PROBLEM:
Reproduce word for word the rows from the line holding "You are a computer-use" through the line holding "Looking at the", both lines included. Leave the pictures out.

SOURCE DATA:
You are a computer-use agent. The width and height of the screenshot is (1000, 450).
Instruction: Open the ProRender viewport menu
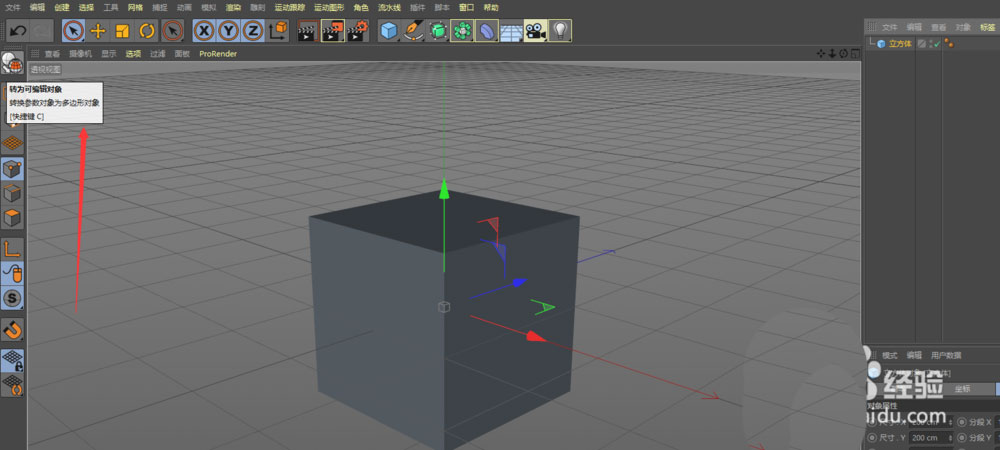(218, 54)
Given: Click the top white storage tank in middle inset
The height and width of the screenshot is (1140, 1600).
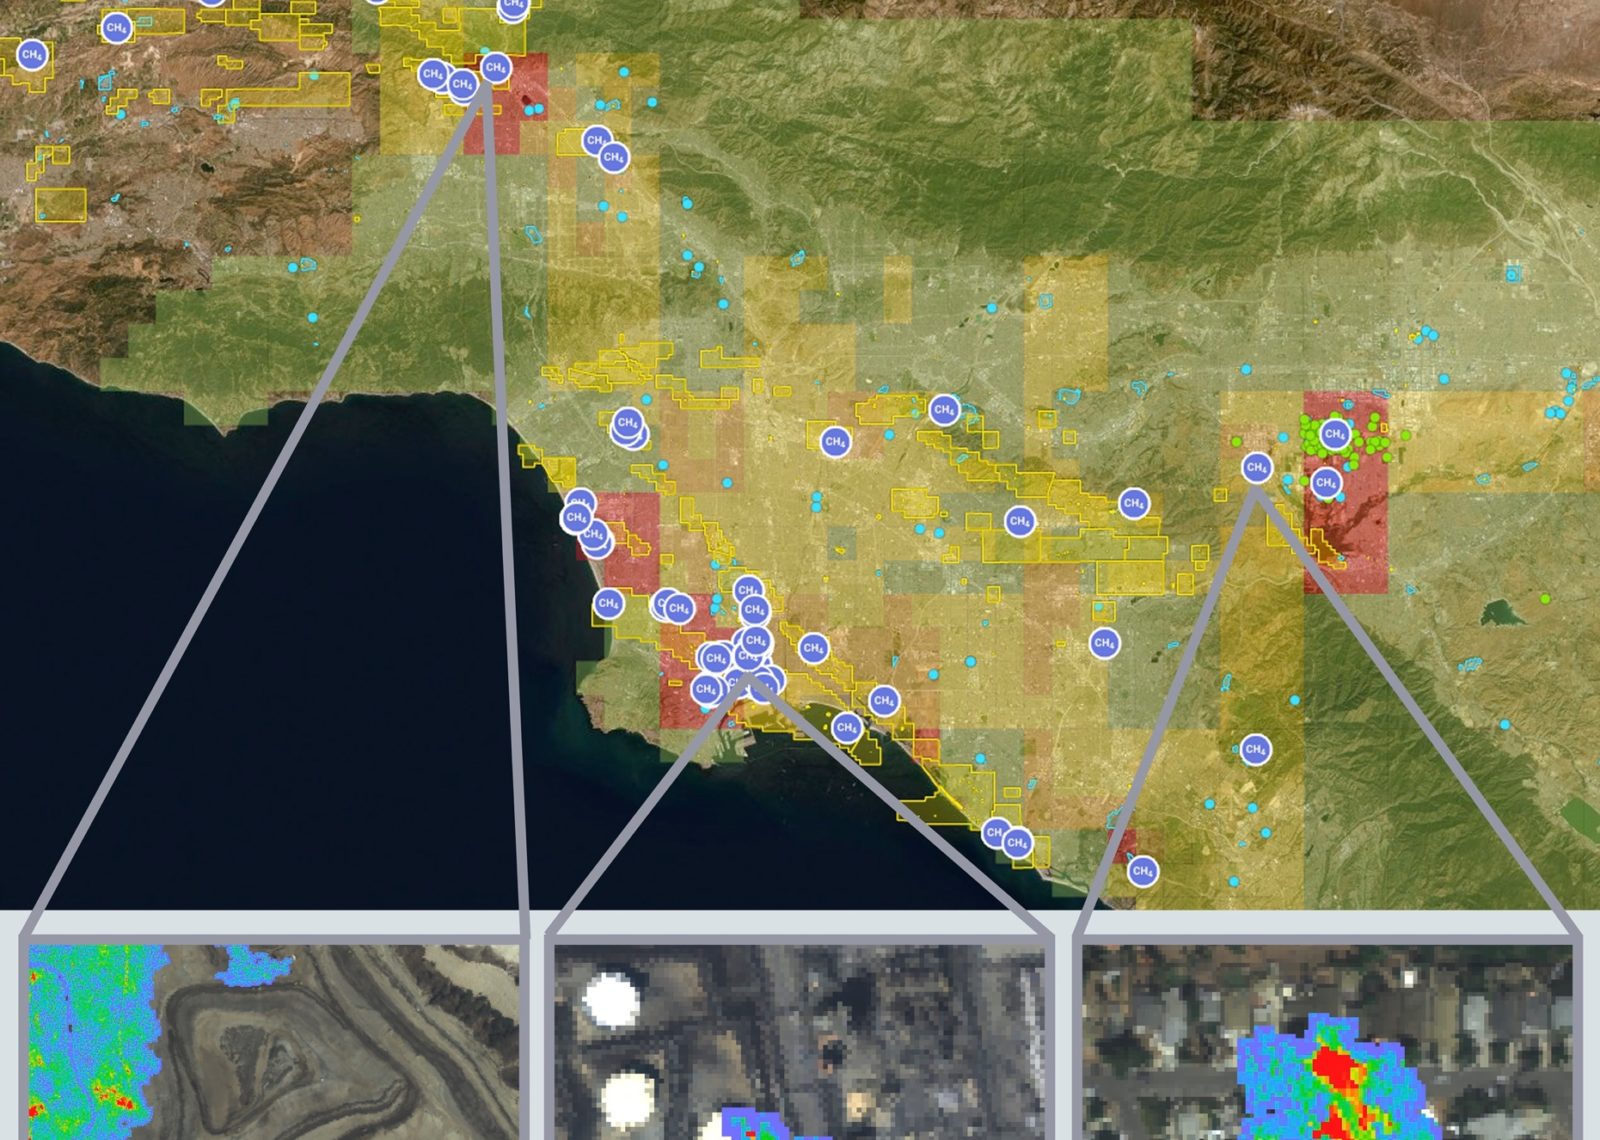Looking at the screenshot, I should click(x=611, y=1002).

* * *

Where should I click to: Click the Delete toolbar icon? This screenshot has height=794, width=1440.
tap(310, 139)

ANSWER TO THIS EXERCISE:
You are a computer-use agent. The width and height of the screenshot is (1000, 450).
Instruction: Open the ProRender viewport menu
(218, 54)
Given: Click the top white storage tank in middle inset
The height and width of the screenshot is (1140, 1600).
Looking at the screenshot, I should click(x=611, y=1002).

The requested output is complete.